Ann Rand had an interesting point of view on pure selfishness that I share, that one wants to feel as good as they can but most choose the wrong things to define their selfishness. For those of you unfamiliar with the Objectivist Philosophy, this is AYN Rand's (not ANN) theory which the lynch mob leader agrees with.
Ayn Rand rejects altruism, the view that self-sacrifice is the moral ideal. She argues that the ultimate moral value, for each human individual, is his or her own well-being. Since selfishness (as she understands it) is serious, rational, principled concern with one's own well-being, it turns out to be a prerequisite for the attainment of the ultimate moral value. For this reason, Rand believes that selfishness is a virtue. So WHICH is it Mac? Do you or do you NOT agree with selfishness? Have you lied??? Which of your lies are we to believe????
Let's pretend for 1 moment that the person in question has NO desire for a relationship with another man. Let's say.....she's just exhausted. She's 20 years older than when she began, and she's simply worn out. With the "debililtating" nature of his illness, he requires more and more care daily.....with rising prices, she must work more and more hours to make ends meet....and there simply are not enough hours in a day for her to meet ALL the obligations that she is expected to meet. It's been disclosed that there is NO help from any other family members...so her alternative is to hire "adult babysitters"....to the tune of $14 per hour. She only makes $15 an hour, add travel time to and from her job...let's not forget that she needs at least an hour a week in addition to stop off at the grocery store....I'd frankly like to know how she's managed to fit cheating into that hectic schedule? If she simply said....there are not enough hours in the day for me to do ALL that is required...I need HELP.....then why are we condemning her? Ohhhh, I know....it's because she failed to also fit a college education into the schedule so that she could earn $40 an hour so that she could handle all of her obligations?

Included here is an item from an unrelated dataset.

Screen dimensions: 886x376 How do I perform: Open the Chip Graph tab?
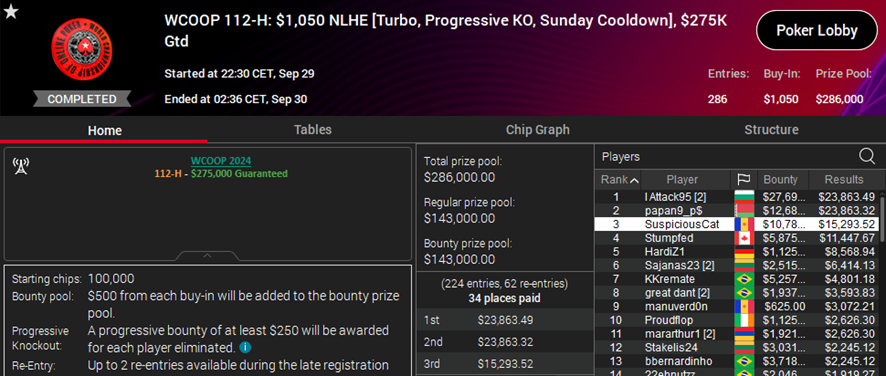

My problem with your judgements are that you are criticizing someone for not being able to do what you yourselves couldn't do....yet you have the audacity and the small mindedness to criticize someone else. I strongly suspect that if she were to fall over dead from the burden that you'd all be pissing on her corpse and cussing her for being selfish for dieing knowing that she was needed in order for someone else to survive.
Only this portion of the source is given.